*PASAJE CITADO*:
-=-=-=-=-

Dos figuras ante un paisaje. Un paisaje que es evocación, de lo que fue y ya no es, pero que no se ha dejado de anhelar. Un paisaje, un esplendoroso y pletórico valle que contempla, en tiempo pretérito, Huw (Roddy McDowall), el niño protagonista de ¡Qué verde era mi valle! (How green was my valley, 1941), de John Ford, con su padre (Donald Crisp), y luego con su guía educador, Mr.Gruffyd (Walter Pidgeon), y que se constituye en emblema de promesa de armonía posible, deteriorado, arrasado por los residuos minerales, ya en el presente desde el que evoca la voz de un adulto Huw (Irving Pichel) ya con cincuenta años en el momento que decide abandonar su pueblo. Un deterioro no sólo generado por la propia accidentalidad y finitud de la misma vida y naturaleza sino, ante todo, por la inconsecuencia del ser humano, cuyas representaciones, las diversas instituciones (empresarial, religiosa y educacional), lo reflejan a lo largo de la (episódica) narración (fragmentos que narran una desfragmentación) por facultar más la desintegración que la armonía, el abuso o la anatemización más que la flexibilidad, la empatía y la comprensión. La progresiva disolución de la familia, por la muerte o la marcha a otros países, e incluso, otros continentes, de casi todos los hijos, menos el pequeño Huw, condensa esa desintegración.

-=-=-=-=-

*MATERIAL EXTRAÍDO*:
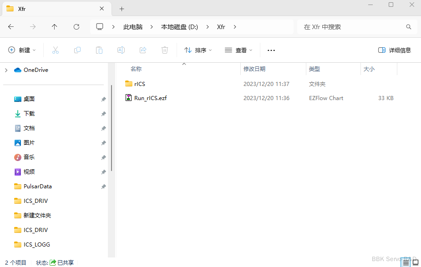This screenshot has height=267, width=421.
Task: Click the Copy icon in toolbar
Action: 77,50
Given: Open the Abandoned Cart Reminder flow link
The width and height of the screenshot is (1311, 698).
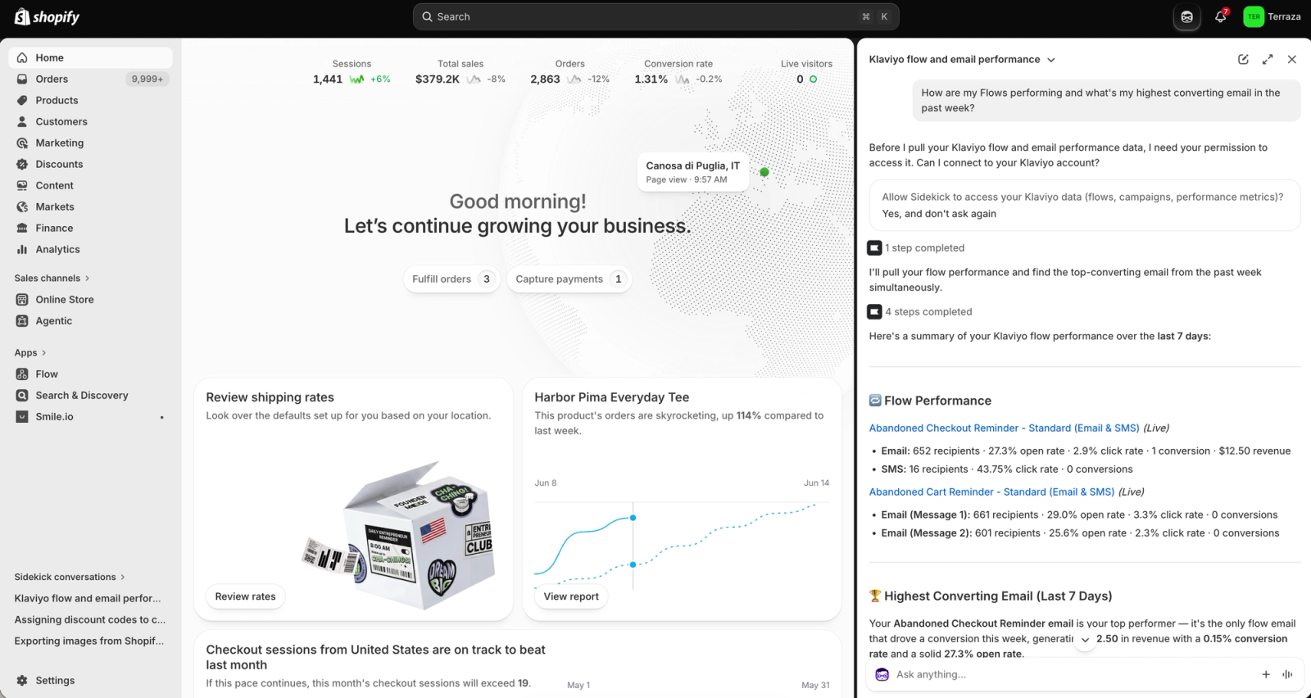Looking at the screenshot, I should [991, 492].
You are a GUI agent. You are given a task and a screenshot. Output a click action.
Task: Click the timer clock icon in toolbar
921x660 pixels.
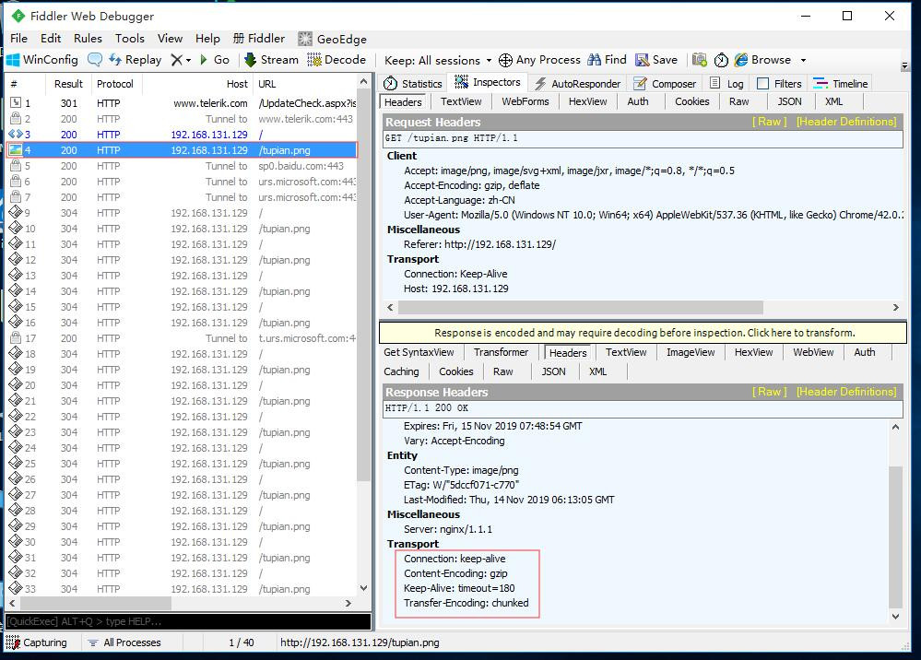point(721,60)
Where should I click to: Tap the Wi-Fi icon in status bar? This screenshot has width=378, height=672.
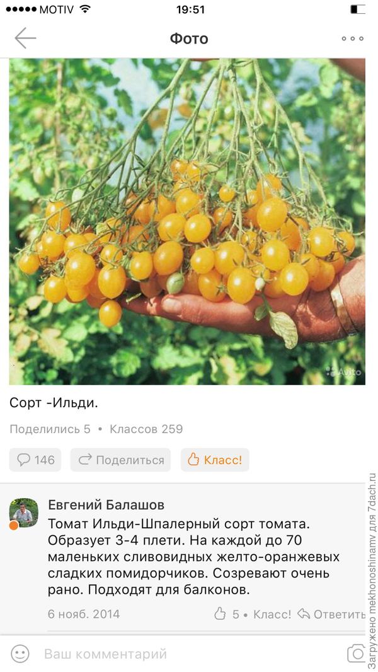[85, 9]

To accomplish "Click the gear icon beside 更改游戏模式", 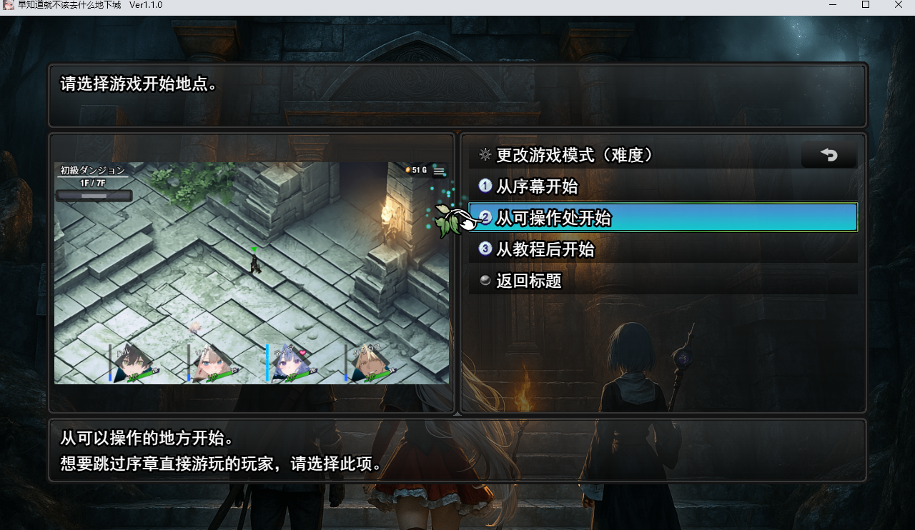I will click(485, 154).
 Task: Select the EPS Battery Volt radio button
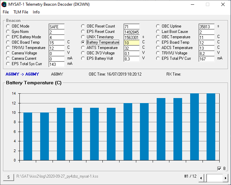tap(83, 58)
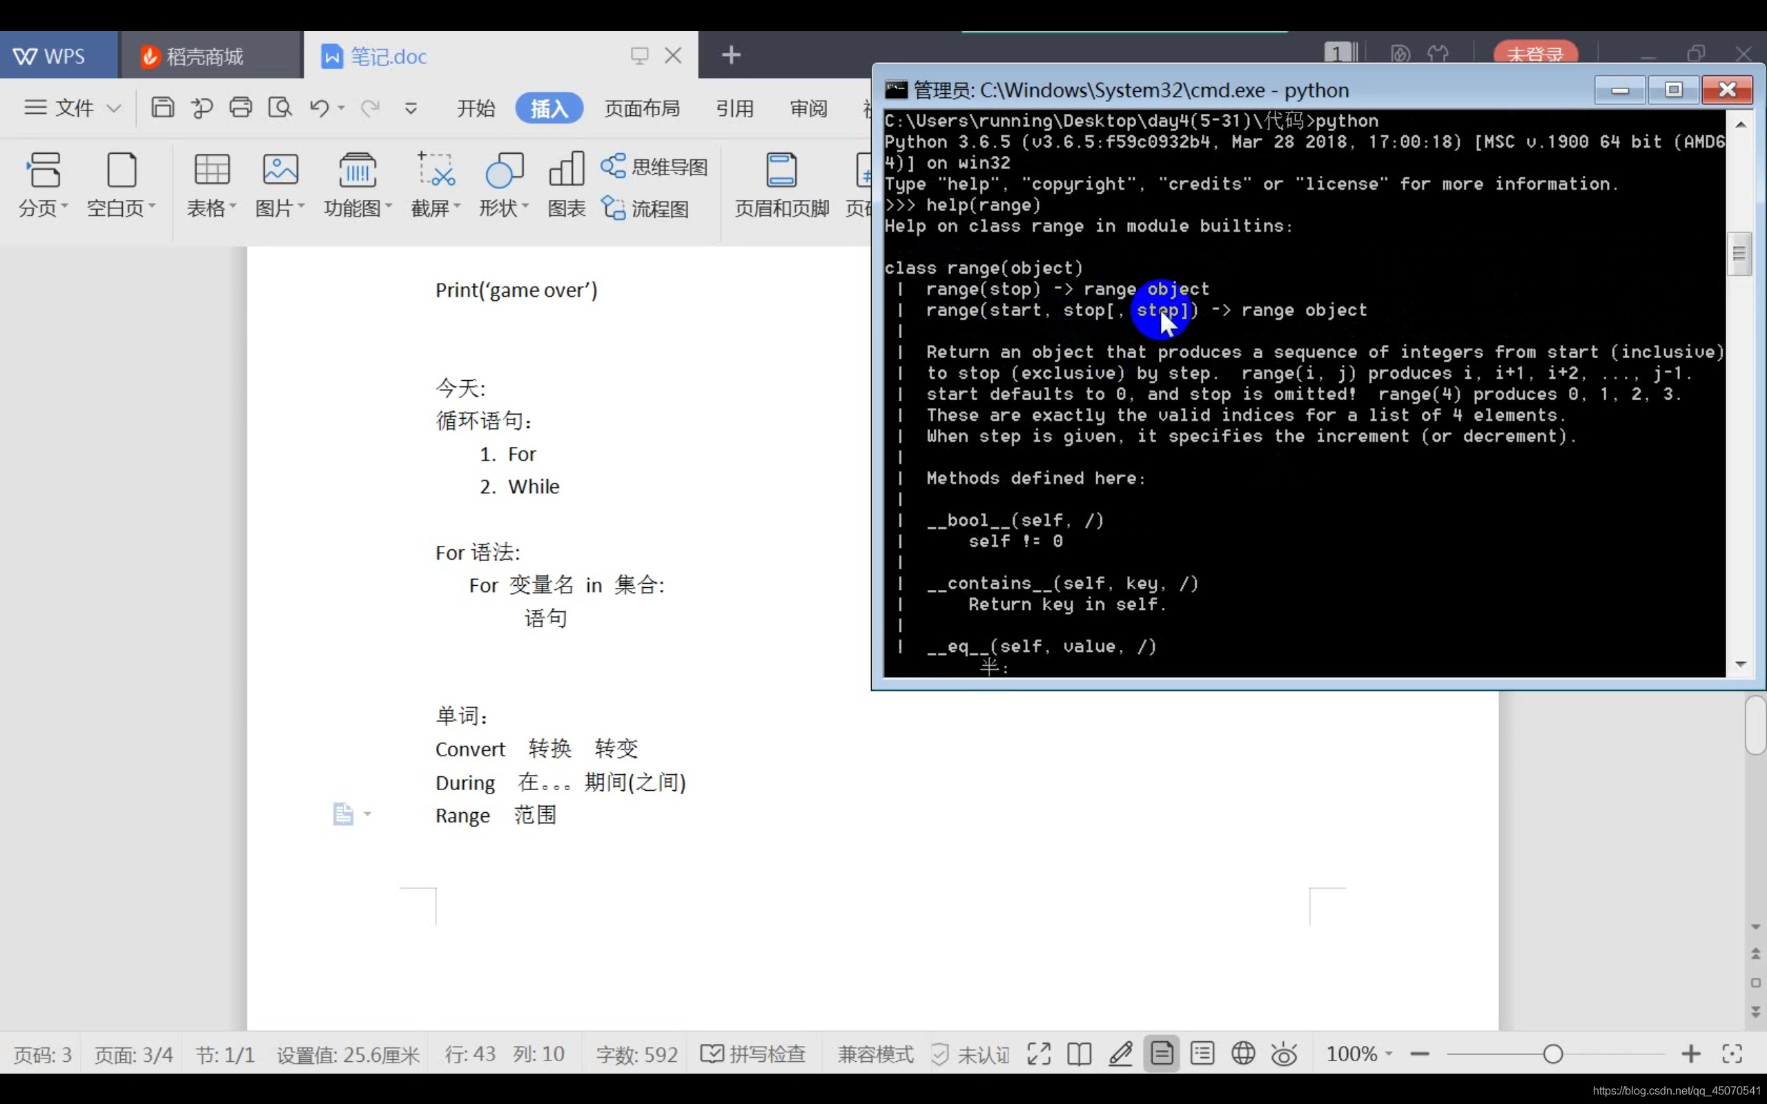Switch to Page Layout (页面布局) tab
This screenshot has height=1104, width=1767.
coord(642,108)
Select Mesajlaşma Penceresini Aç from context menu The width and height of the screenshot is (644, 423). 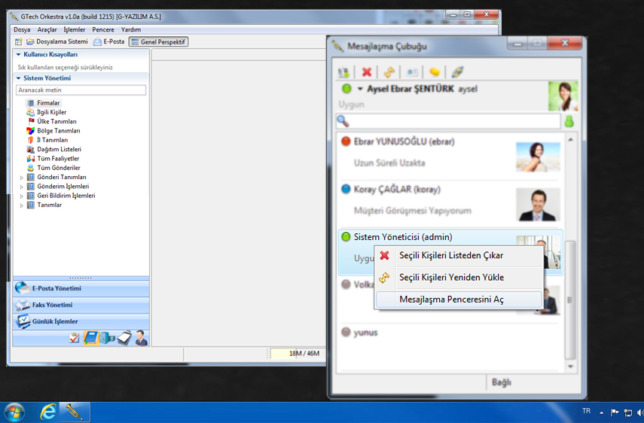tap(450, 300)
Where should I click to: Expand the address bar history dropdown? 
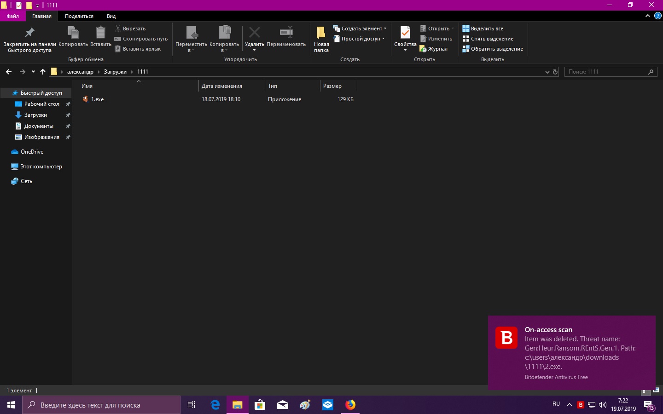point(547,72)
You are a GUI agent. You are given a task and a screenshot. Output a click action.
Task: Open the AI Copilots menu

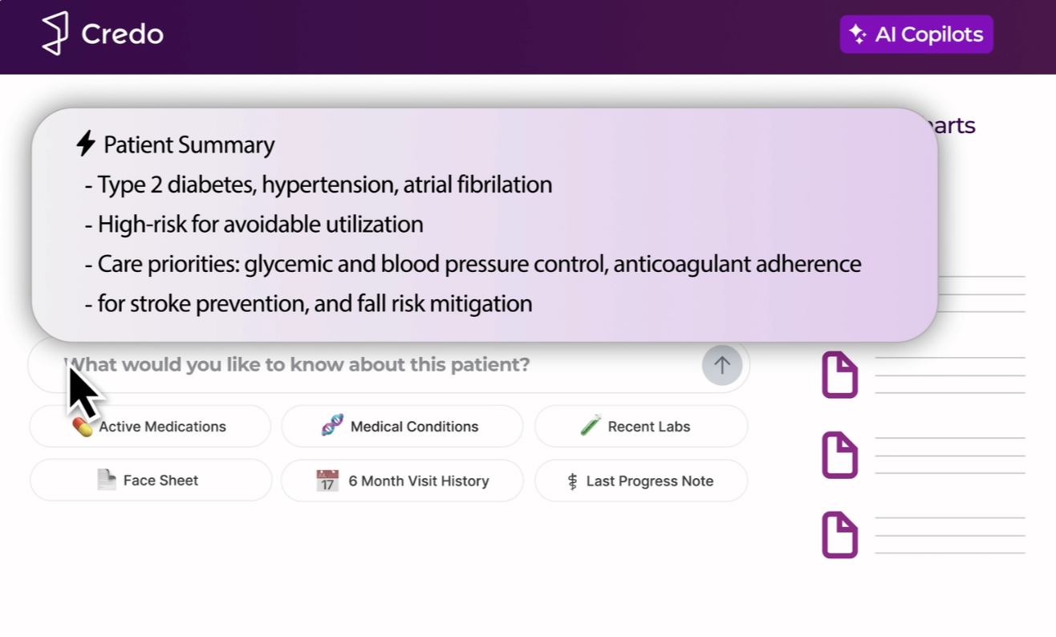click(916, 34)
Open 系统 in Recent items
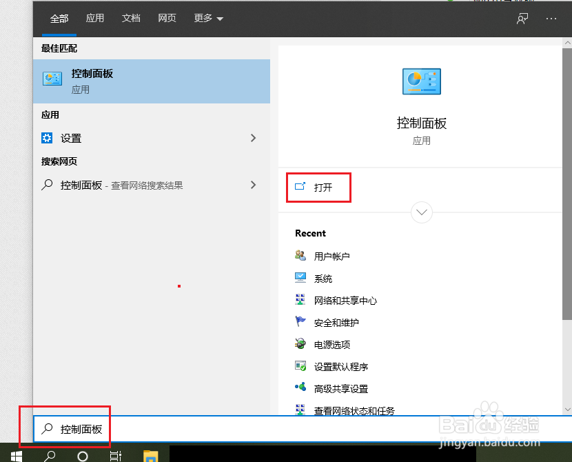572x462 pixels. tap(323, 278)
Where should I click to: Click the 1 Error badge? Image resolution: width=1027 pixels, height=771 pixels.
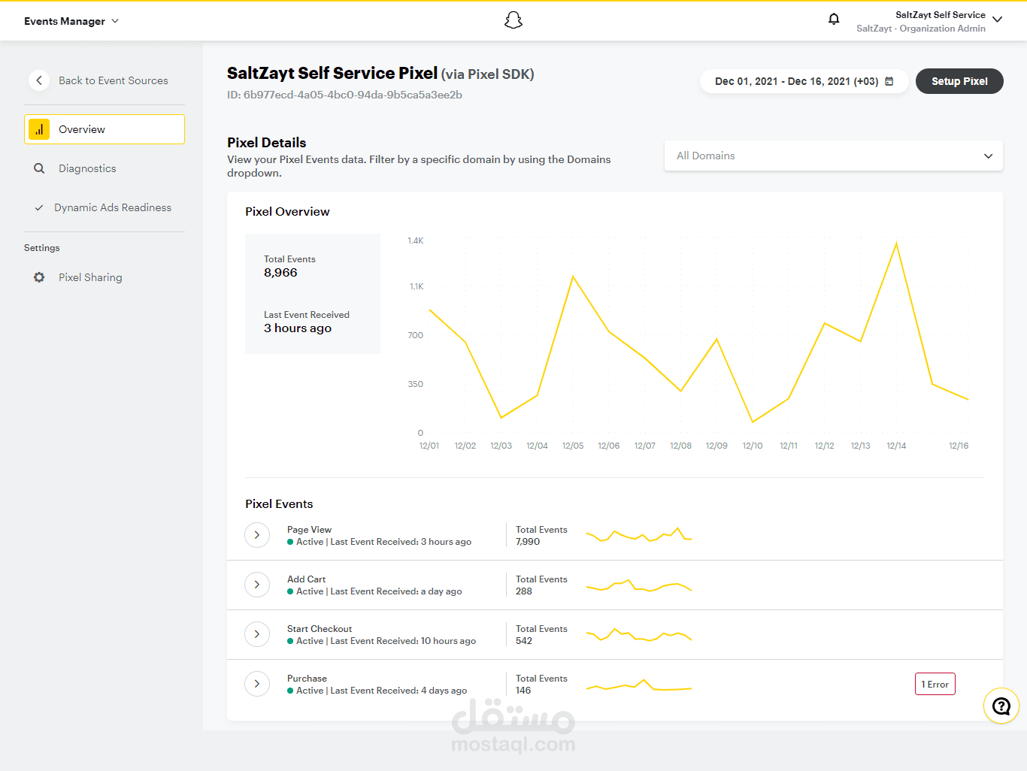pos(935,684)
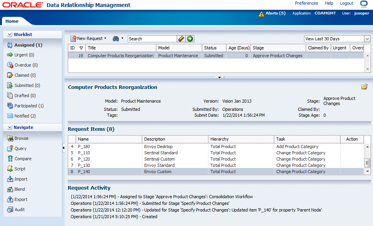Collapse the Navigate section

tap(9, 127)

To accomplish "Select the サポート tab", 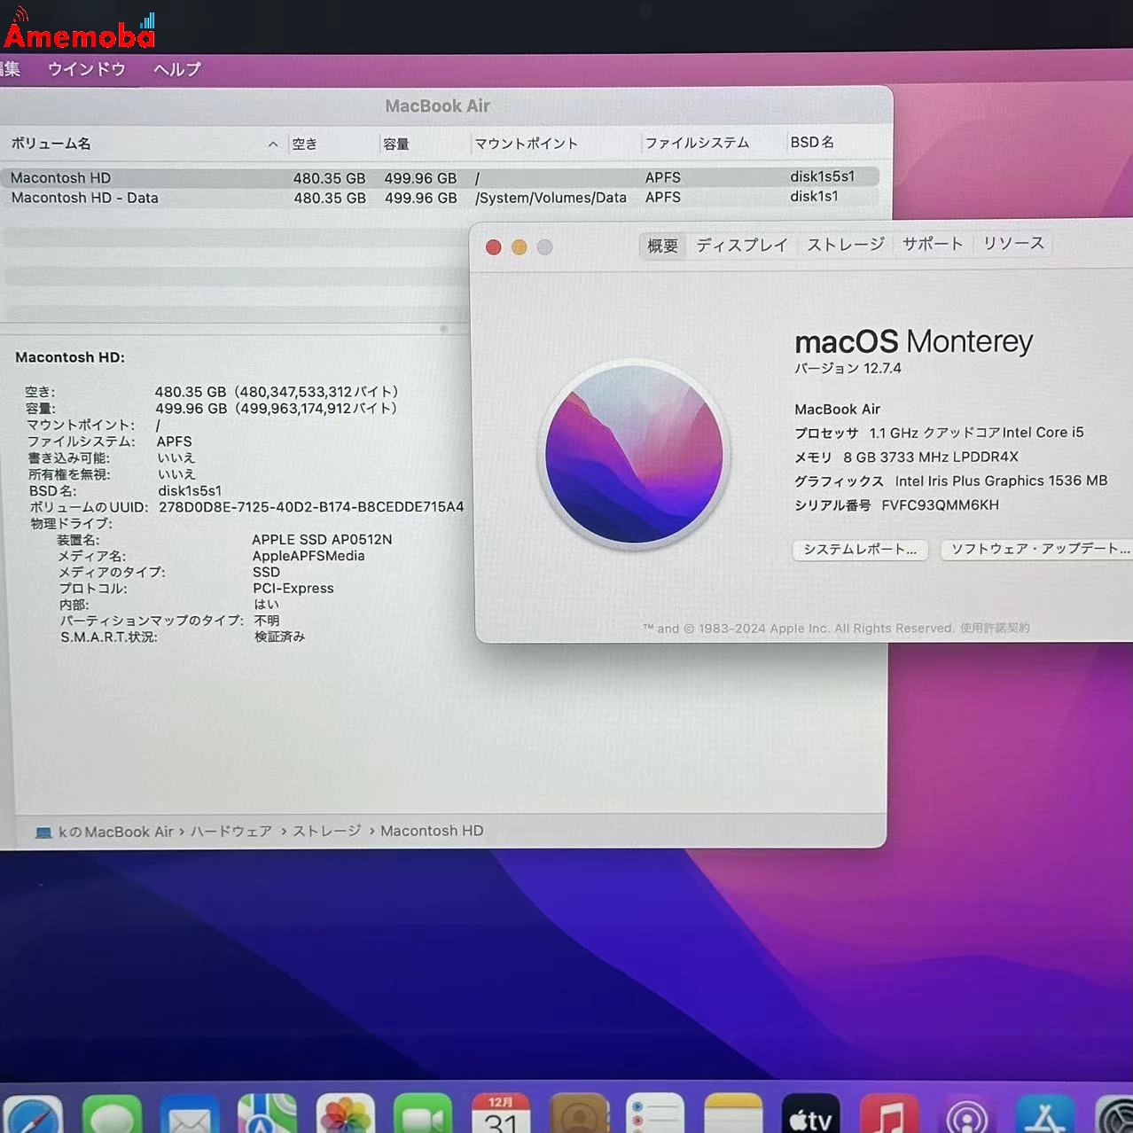I will click(932, 244).
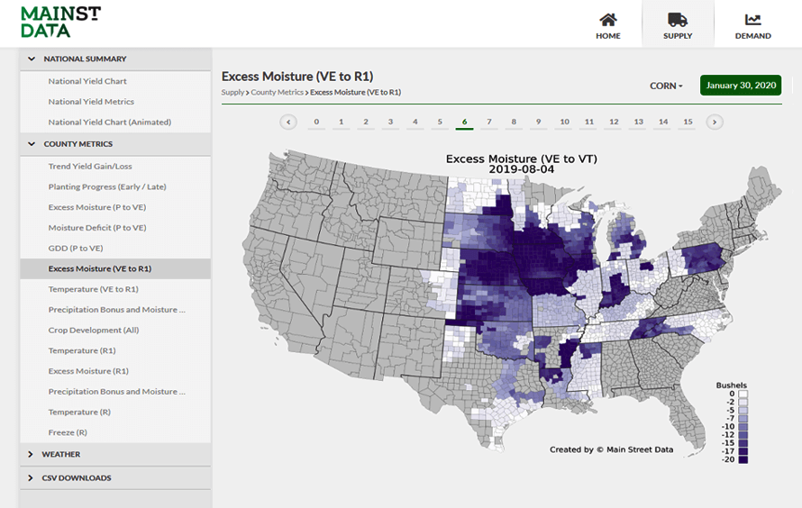Expand the Weather section

32,455
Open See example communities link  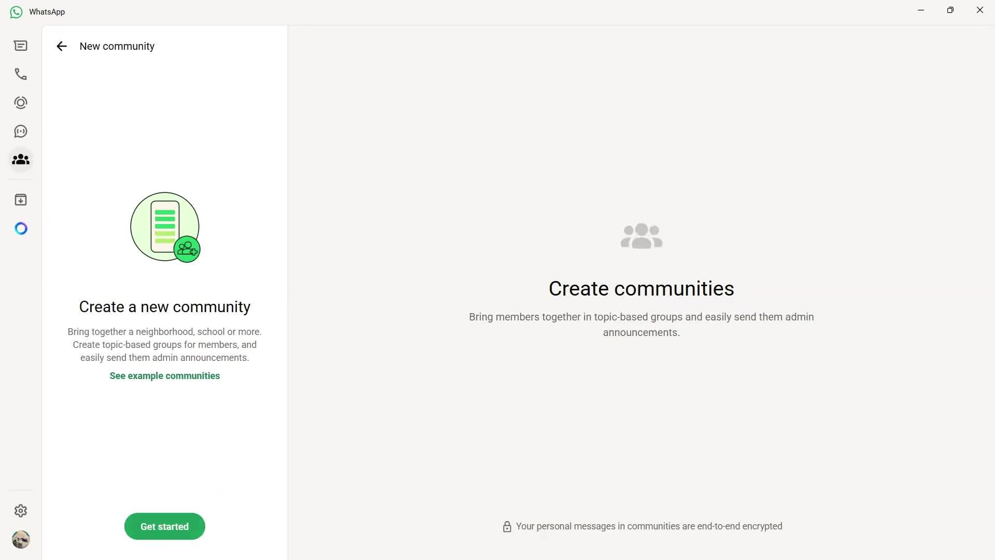(x=164, y=375)
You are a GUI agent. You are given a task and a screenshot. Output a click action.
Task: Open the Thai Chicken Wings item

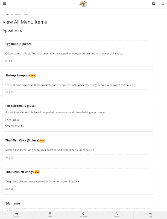[x=19, y=172]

-=-=-=-=-

*EJERCICIOS POR RESOLVER*:
a - Responde estas preguntas según el texto sobre ¡Qué verde era mi valle!:
(i) ¿Qué actor interpreta a Huw de niño?
(ii) ¿Cuántos años tiene Huw adulto cuando decide abandonar su pueblo?
(iii) ¿Qué instituciones se mencionan como representaciones del ser humano?
b - Enumera todos los actores que el texto sobre ¡Qué verde era mi valle! nombra entre paréntesis junto a un personaje.
c - Prosigue el texto sobre ¡Qué verde era mi valle! a partir de su última oración.

*RESPUESTAS POR EJERCICIO*:
a -
(i) Roddy McDowall.
(ii) Cincuenta años.
(iii) La empresarial, la religiosa y la educacional.

b - Roddy McDowall, Donald Crisp, Walter Pidgeon e Irving Pichel.

c -
El primer cuarto de hora de Qué verde era mi valle, para la que Philipp Dunne adapta la novela de Richard Llewellyn, publicada en 1939, que acontece en Gales a finales del siglo XIX, refleja, como pocas obras, la armonía y la conciliación, tanto de la familia Morgan, compuesta por los padres, seis hijos y una hija, así como de la comunidad (con las canciones como ritual de celebración diaria), y con las celebraciones (en concreto, de una boda), caracterizadas por la jubilosa embriaguez (planteamiento inspirador de la estructura de la posterior La delgada línea roja, 1998, de Terrence Malick, que refleja también en su inicio un paisaje de armonía para después relatar la predominante tendencia humana a la destrucción). El primer seísmo que genera las discrepancias en el seno de la familia será propiciado por las estructuras sobre las que se sostiene el entramado laboral, que poco han cambiado, y que abusa de su poder sea, en primer lugar, a través de reducciones de salario (y que suscita tanto las diferencias, irreconciliables, dentro de la propia familia protagonista, por cuanto el padre, capataz, pretende atenerse a las reglas e ingenuamente confía en las decisiones de la empresa, y en cambio los hijos abogan por la unión sindical, así cómo acciones expeditivas como las huelgas, como forma de hacer valer los derechos de los trabajadores, y que derivará en que dos de los hijos se marchen a América) o de convenientes despidos, como los que, meses más tarde, afectará a otros dos hermanos, por precisamente ser los más competentes, y por tanto exigir un sueldo superior, a diferencia de los desesperados que aceptan salarios más bajos. Ambos también optarán por la emigración a otro continente. La similitud de ese plano de las dos figuras, de Huw y Mr. Gruffyd, ante el valle, con el del final de El club de la lucha (1999), de David Fincher, pudiera contemplarse como el gesto subversivo que hubieran hecho los hijos que abandonaron el hogar para emigrar a otro país, dada la injusticia del sistema, de la empresa que rige la mina donde todos trabajan. Un acto que pudiera fundar, con la destrucción del sistema injusto, un posible qué verde será mi valle. Ese por el que aún debemos luchar derribando las torres que nos oprimen. Ese que puede conseguir que los valles sí puedan ser verdes.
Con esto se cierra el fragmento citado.